Mr. Lee, then known as George Li — he changed the spelling of his surname in 1959, when he was naturalized — had been trained by Russian teachers in Shanghai. He responded to Mr. Balanchine, who was raised in Russia, in the choreographer’s native language.
“He said, ‘What can you do good? Show me what you can do good,’ so I show him something,” Mr. Lee told The New York Times in 2024. “I did things like splits and double turns, down and up, turn again like a ball, and that’s it. He picked up some things and put them together.”
During a dress rehearsal, when a makeup artist covered him in yellowface, Mr. Balanchine intervened.
“He is Asian enough!” Mr. Lee recalled Mr. Balanchine saying. “Why do you make him more?”
The elements of Mr. Lee’s costume as the character Tea — the Fu Manchu mustache, queue ponytail and rice paddy hat that have routinely been used in the role — are now widely considered racist stereotypes, but Mr. Lee said he didn’t mind.
“Dancing is dancing,” he told The Times.
Mr. Lee appeared in Act II, when Marie and her prince visit the Land of Sweets. After being wheeled out in a box by two women, he performed and then returned to the box.
John Martin, in his review for The New York Times, wrote that Mr.

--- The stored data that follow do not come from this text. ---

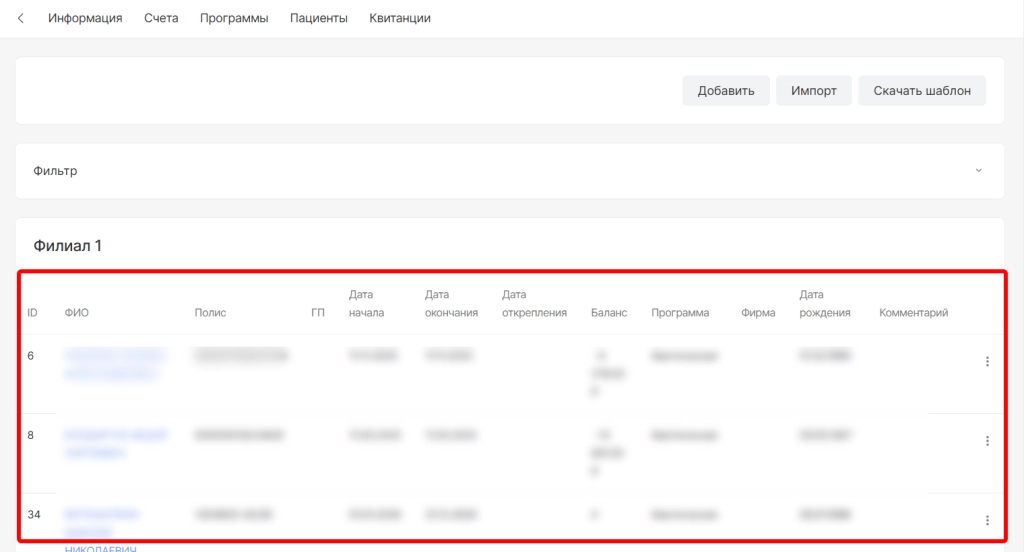The image size is (1024, 552).
Task: Open the three-dot menu for row ID 8
Action: (987, 441)
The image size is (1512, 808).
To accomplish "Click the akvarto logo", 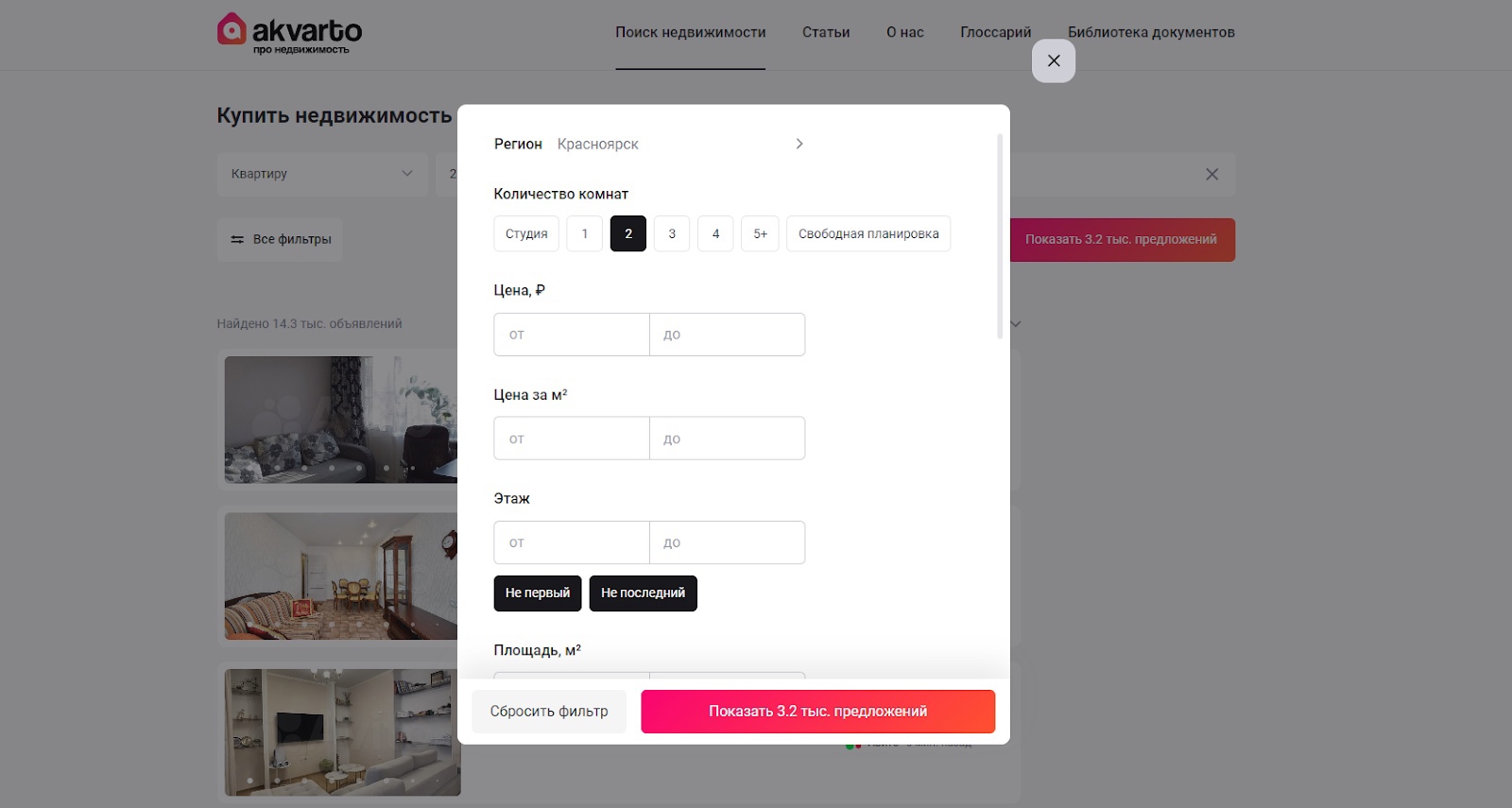I will coord(289,33).
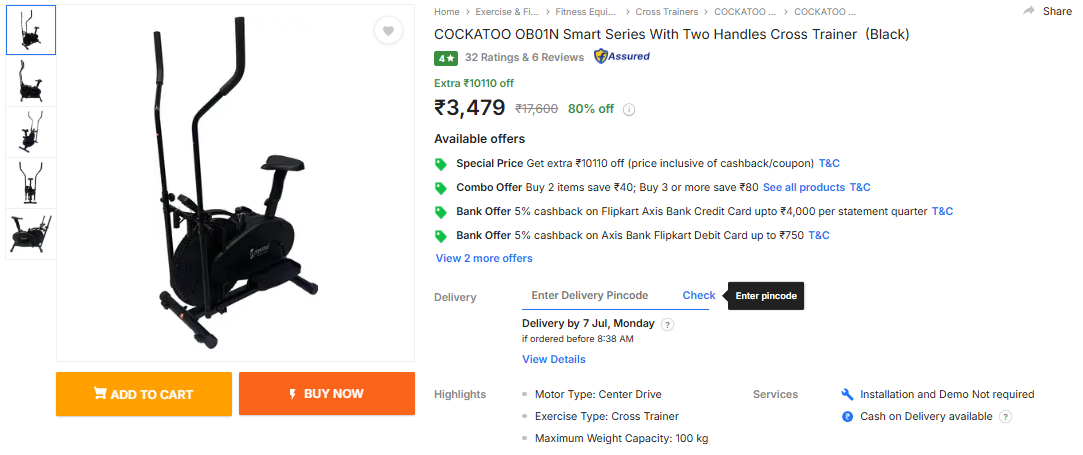This screenshot has height=455, width=1083.
Task: Select the second product thumbnail
Action: coord(31,81)
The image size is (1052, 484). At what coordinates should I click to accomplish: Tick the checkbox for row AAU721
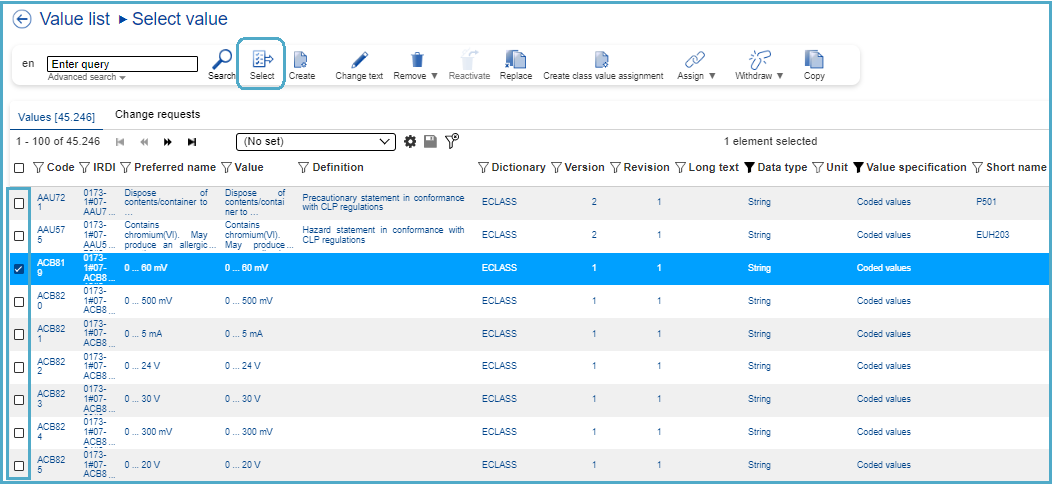[x=19, y=203]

Lee “jumps wonderfully and exhibits some equally wonderful extensions in the Chinese dance.” In The Brooklyn Eagle, Paul Affelder praised his “almost unbelievable elevations in the dance of tea.”
Mr. Lee was not asked to join City Ballet; at 5-foot-5, he was told that he was too short. He graduated from the Manhattan School of Aviation Trades (now Aviation High School), in Queens, and then attended Indiana Technical College (now Indiana Tech), in Fort Wayne.
He toured occasionally with a ballet troupe run by the great Russian dancer Andre Eglevsky. But it wasn’t steady work, so he looked to Broadway.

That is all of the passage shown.